The Igbo language is really trying to drive me nuts. Let me tell you how. The other day, I was on my computer writing (not blogging) when I suddenly got inspired to add a twist to what I was writing, but to complete it, I needed the Igbo word for Lion. I was sure it was Agu, but then, I started reading a list of Igbo names on Google, and in the list, Agu was interpreted as Tiger. My people, that was how the confusion started.
So, naturally, I turned to my Facebook family where the conversation entered Part 2.
Some people said that the Igbo word for Lion is indeed Agu, while some said that Agu is for the tiger and Odum is for the Lion. With each comment, I got more confused. Then I called my grandma to ask her, and she said that Odum is for the lion. She buttressed her point by saying that “Chineke emechigo onu odum n’ime oyele.” [God has closed the mouth of the lion in the den]. So according to this saying from my grandma, odum is the lion.
I had made up my mind that grandma was right, but my friend, Nwadiuto confused me again by showing me this picture of this popular Igbo fabric, called “Isiagu.” Isiagu means lion head(s). So I started thinking again that if this fabric is Isiagu, then maybe Agu really means Lion.

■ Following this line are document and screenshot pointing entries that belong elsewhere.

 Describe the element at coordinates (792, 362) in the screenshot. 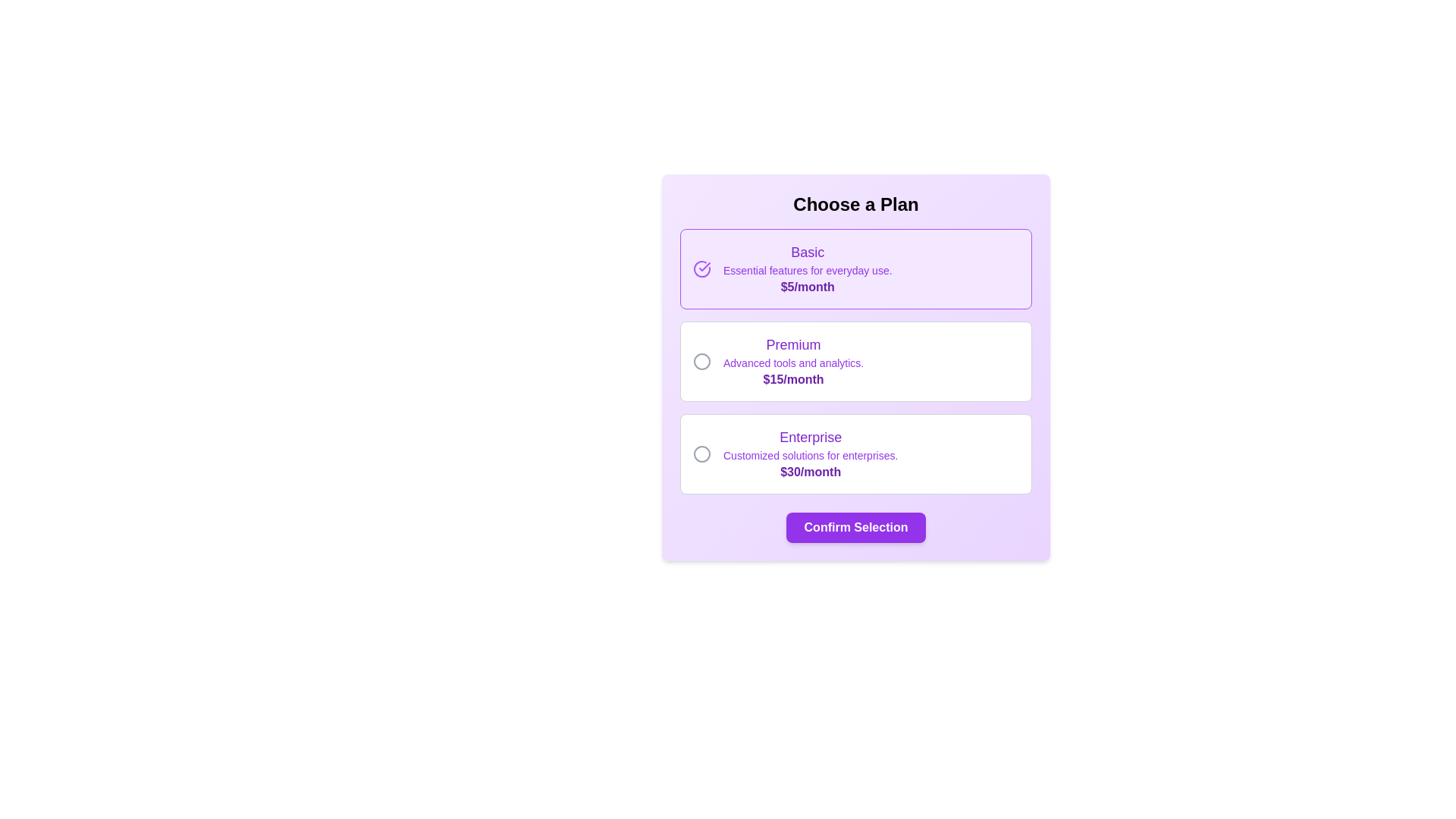

I see `the 'Premium' subscription plan text block, which provides descriptive and pricing information, located in the 'Choose a Plan' section` at that location. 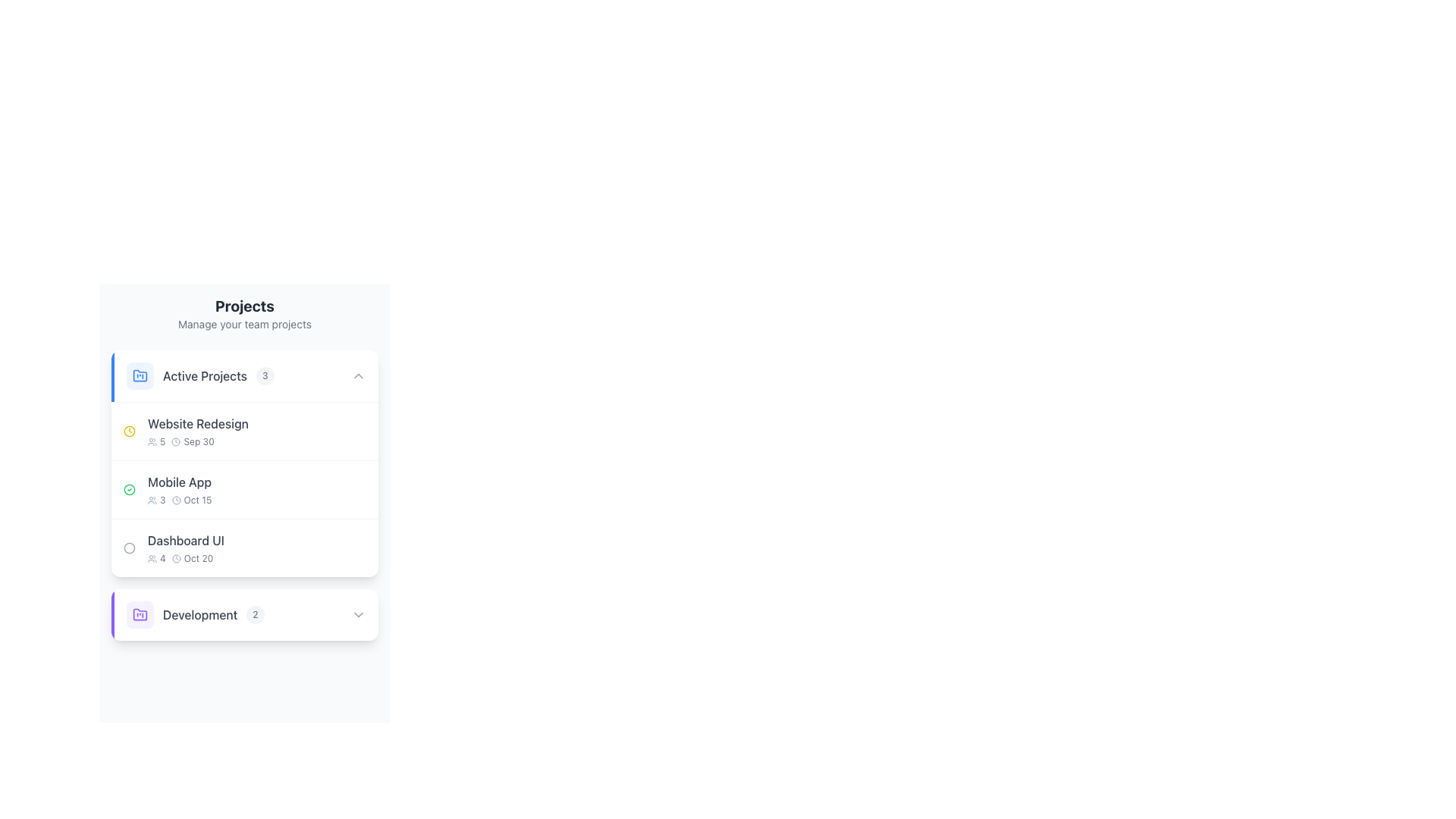 I want to click on the small, hollow gray circle icon located at the top left of the 'Dashboard UI' row within the 'Active Projects' list, so click(x=130, y=548).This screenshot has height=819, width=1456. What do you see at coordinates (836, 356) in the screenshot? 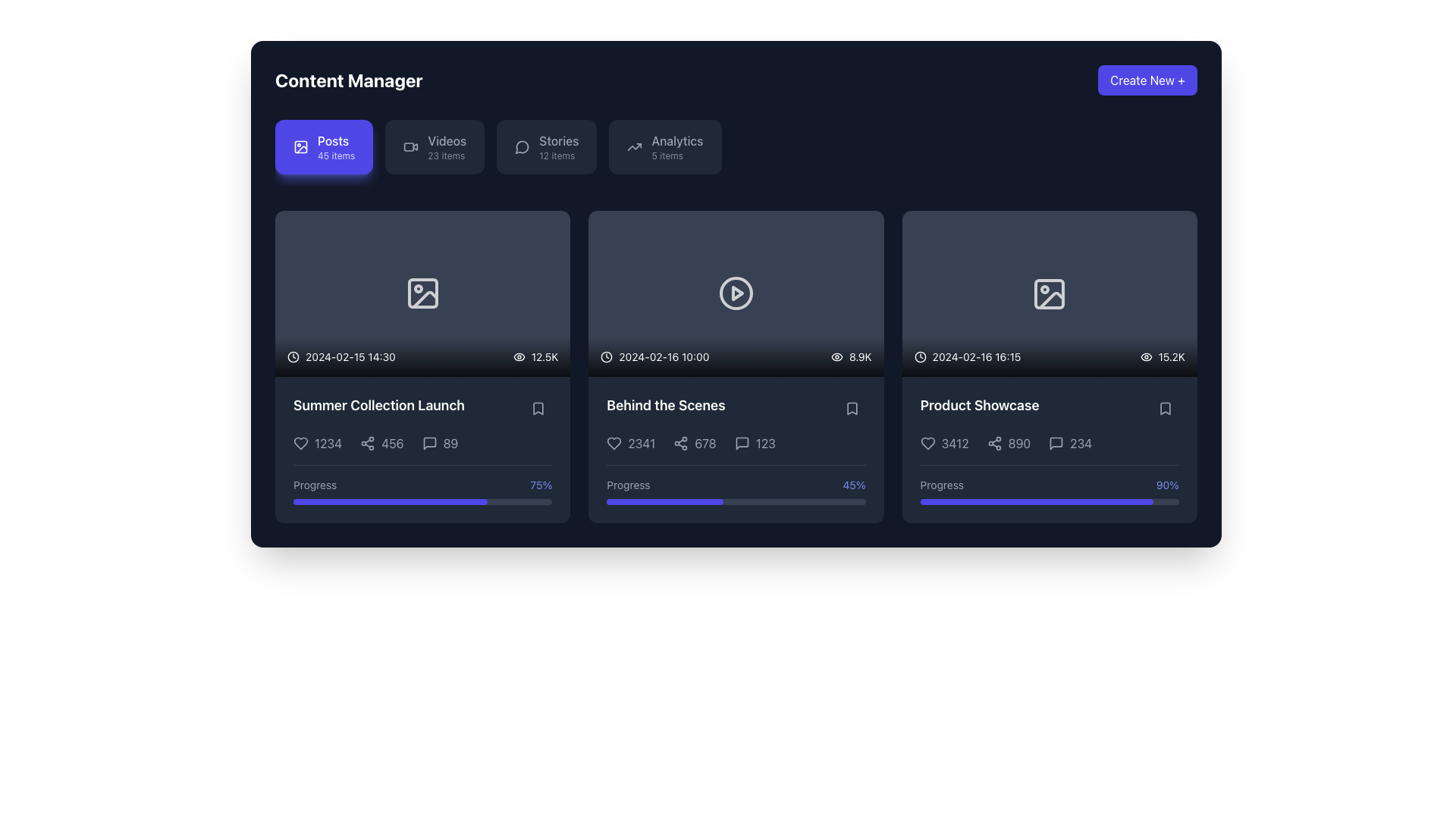
I see `the visibility icon located to the left of the '8.9K' metric text within the 'Behind the Scenes' card` at bounding box center [836, 356].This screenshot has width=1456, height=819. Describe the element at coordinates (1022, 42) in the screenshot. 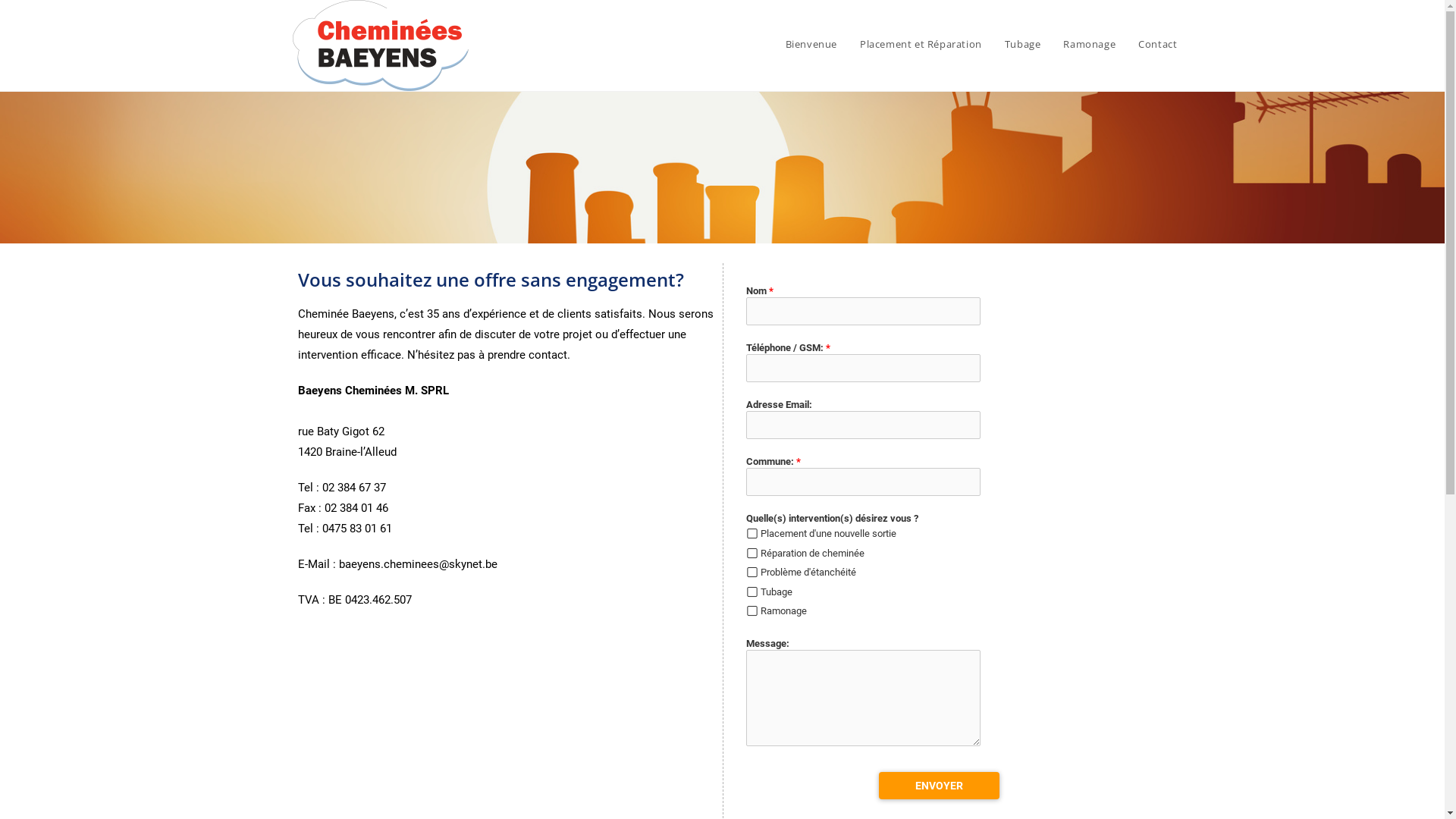

I see `'Tubage'` at that location.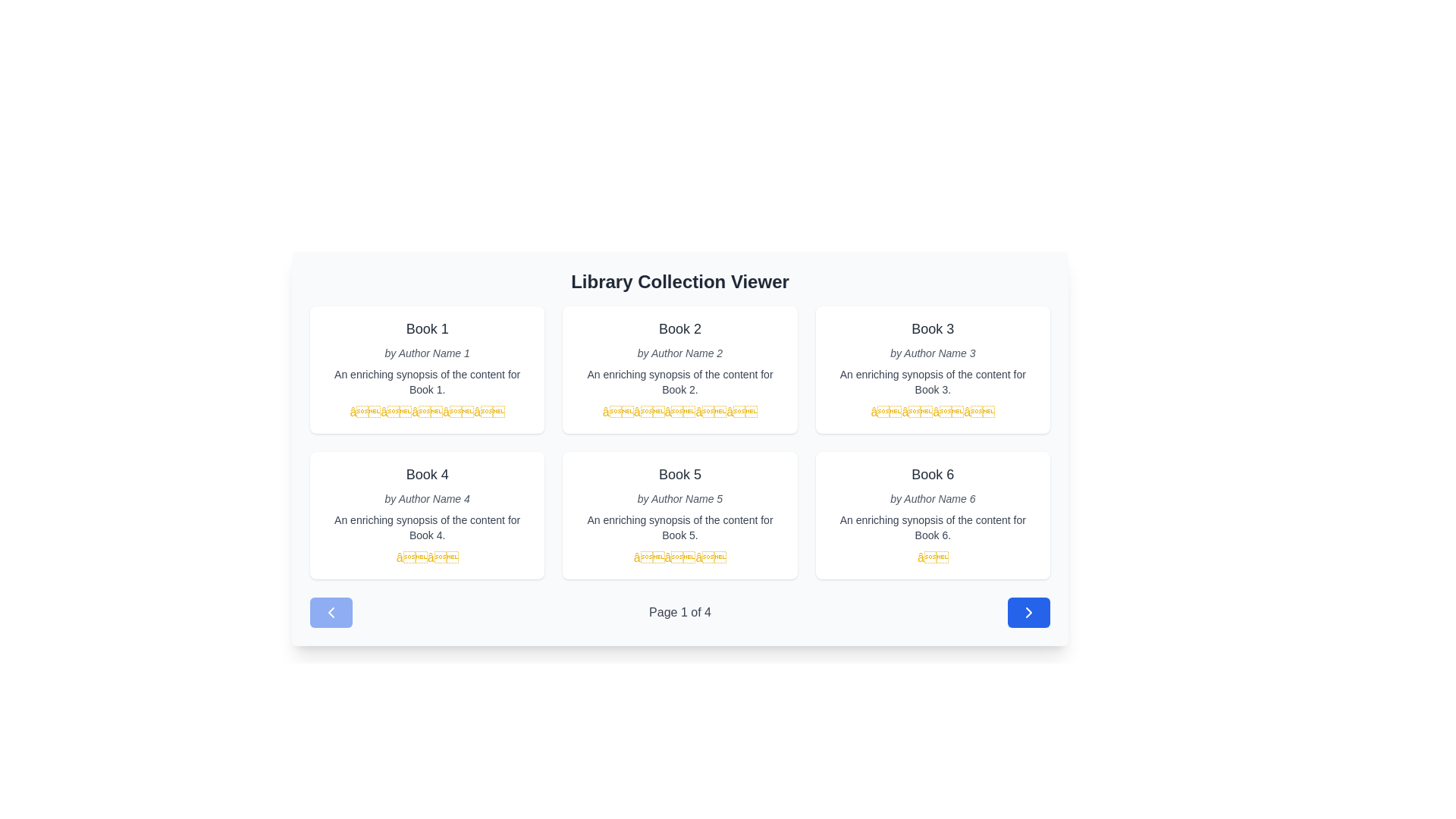 The image size is (1456, 819). Describe the element at coordinates (679, 412) in the screenshot. I see `the third yellow star-shaped icon in the rating system located under the book title and author information for 'Book 2'` at that location.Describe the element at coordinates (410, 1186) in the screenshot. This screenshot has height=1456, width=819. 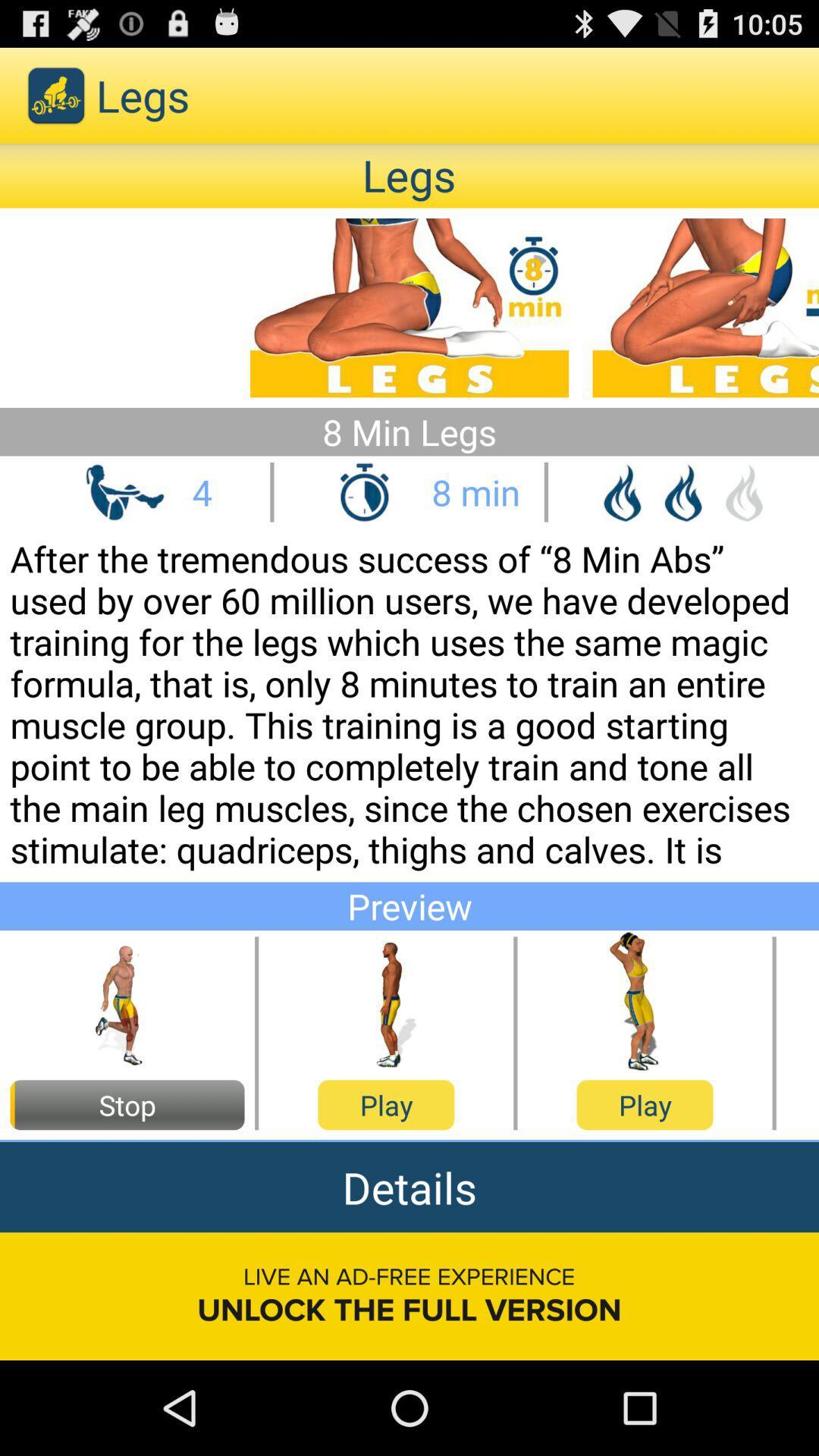
I see `details` at that location.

I might be wrong, but I think that among the three main languages of Nigeria – Igbo, Yoruba, and Hausa – the Igbo language is the hardest of them all. Although I don’t speak Hausa or Yoruba fluently, I certainly think that if I was not Igbo and I had to learn all three languages, Igbo would be the most difficult one for me.
But just when I was losing all hope, Adaure Achumba came in and saved the day. She said, “No word for tiger in Igbo language. Tigers are not indigenous to Africa. Agu is used as generic for ‘Big Cats’ like leopards and cheetahs, as well as lions, while Odum is specific to lion. I have heard Edi Abali used for panther.”
Now, this makes the most sense. Honestly, if I could enroll myself in an Igbo class, I would. I want to know beyond the conversational Igbo language; I want to know without a doubt that Agu stands for big cats. I want to know the Igbo language and culture in its entirety. Is this wishful thinking?